Functions/Subroutines


subroutine dgehd2 (N, ILO, IHI, A, LDA, TAU, WORK, INFO)
DGEHD2 reduces a general square matrix to upper Hessenberg form using an unblocked algorithm.  

Function/Subroutine Documentation

 

subroutine dgehd2 (integer N, integer ILO, integer IHI, double precision, dimension( lda, * ) A, integer LDA, double precision, dimension( * ) TAU, double precision, dimension( * ) WORK, integer INFO)

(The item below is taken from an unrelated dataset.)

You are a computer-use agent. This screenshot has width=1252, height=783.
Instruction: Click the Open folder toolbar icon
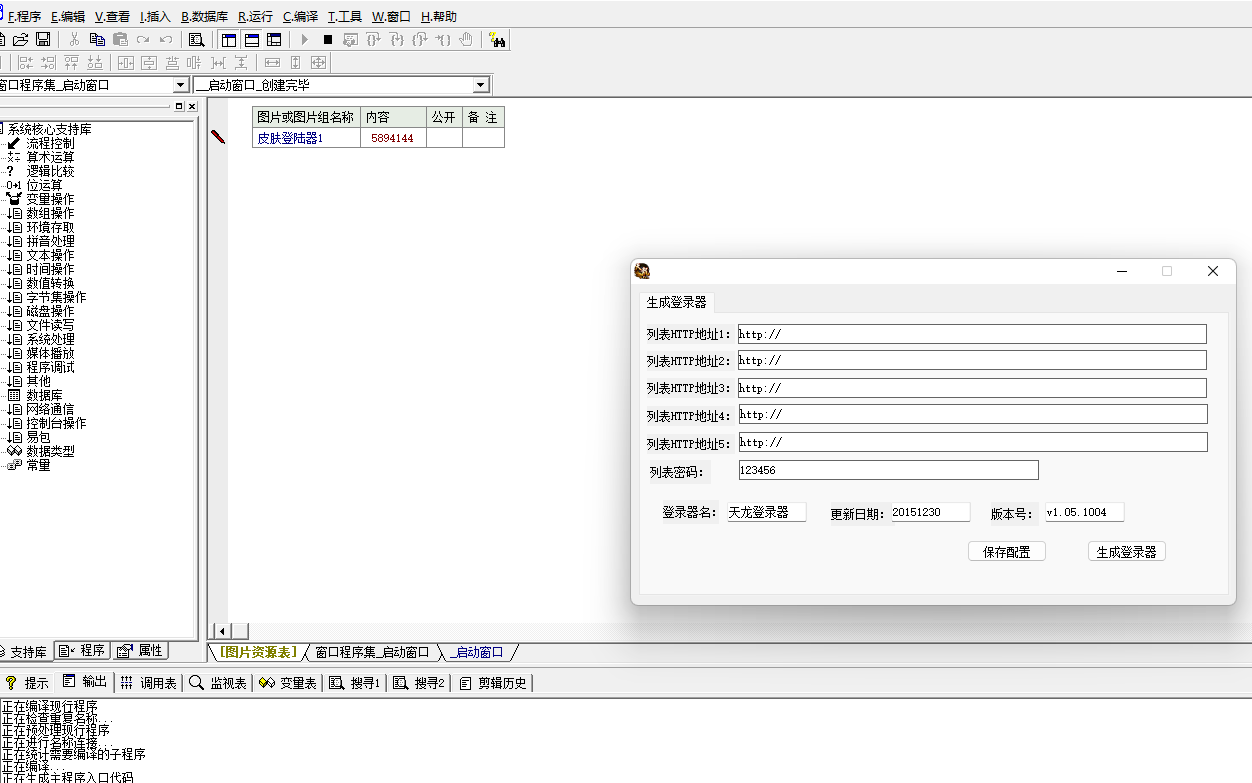coord(20,40)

DGEHD2 reduces a general square matrix to upper Hessenberg form using an unblocked algorithm.

Purpose:

 DGEHD2 reduces a real general matrix A to upper Hessenberg form H by
 an orthogonal similarity transformation:  Q**T * A * Q = H .


 

Parameters:

N

          N is INTEGER
          The order of the matrix A.  N >= 0.


ILO

          ILO is INTEGER


IHI

          IHI is INTEGER

          It is assumed that A is already upper triangular in rows
          and columns 1:ILO-1 and IHI+1:N. ILO and IHI are normally
          set by a previous call to DGEBAL; otherwise they should be
          set to 1 and N respectively. See Further Details.
          1 <= ILO <= IHI <= max(1,N).


A

          A is DOUBLE PRECISION array, dimension (LDA,N)
          On entry, the n by n general matrix to be reduced.
          On exit, the upper triangle and the first subdiagonal of A
          are overwritten with the upper Hessenberg matrix H, and the
          elements below the first subdiagonal, with the array TAU,
          represent the orthogonal matrix Q as a product of elementary
          reflectors. See Further Details.


LDA

          LDA is INTEGER
          The leading dimension of the array A.  LDA >= max(1,N).


TAU

          TAU is DOUBLE PRECISION array, dimension (N-1)
          The scalar factors of the elementary reflectors (see Further
          Details).


WORK

          WORK is DOUBLE PRECISION array, dimension (N)


INFO

          INFO is INTEGER
          = 0:  successful exit.
          < 0:  if INFO = -i, the i-th argument had an illegal value.


 

Author:

Univ. of Tennessee

Univ. of California Berkeley

Univ. of Colorado Denver

NAG Ltd.

Date:

December 2016

Further Details:

  The matrix Q is represented as a product of (ihi-ilo) elementary
  reflectors

     Q = H(ilo) H(ilo+1) . . . H(ihi-1).

  Each H(i) has the form

     H(i) = I - tau * v * v**T

  where tau is a real scalar, and v is a real vector with
  v(1:i) = 0, v(i+1) = 1 and v(ihi+1:n) = 0; v(i+2:ihi) is stored on
  exit in A(i+2:ihi,i), and tau in TAU(i).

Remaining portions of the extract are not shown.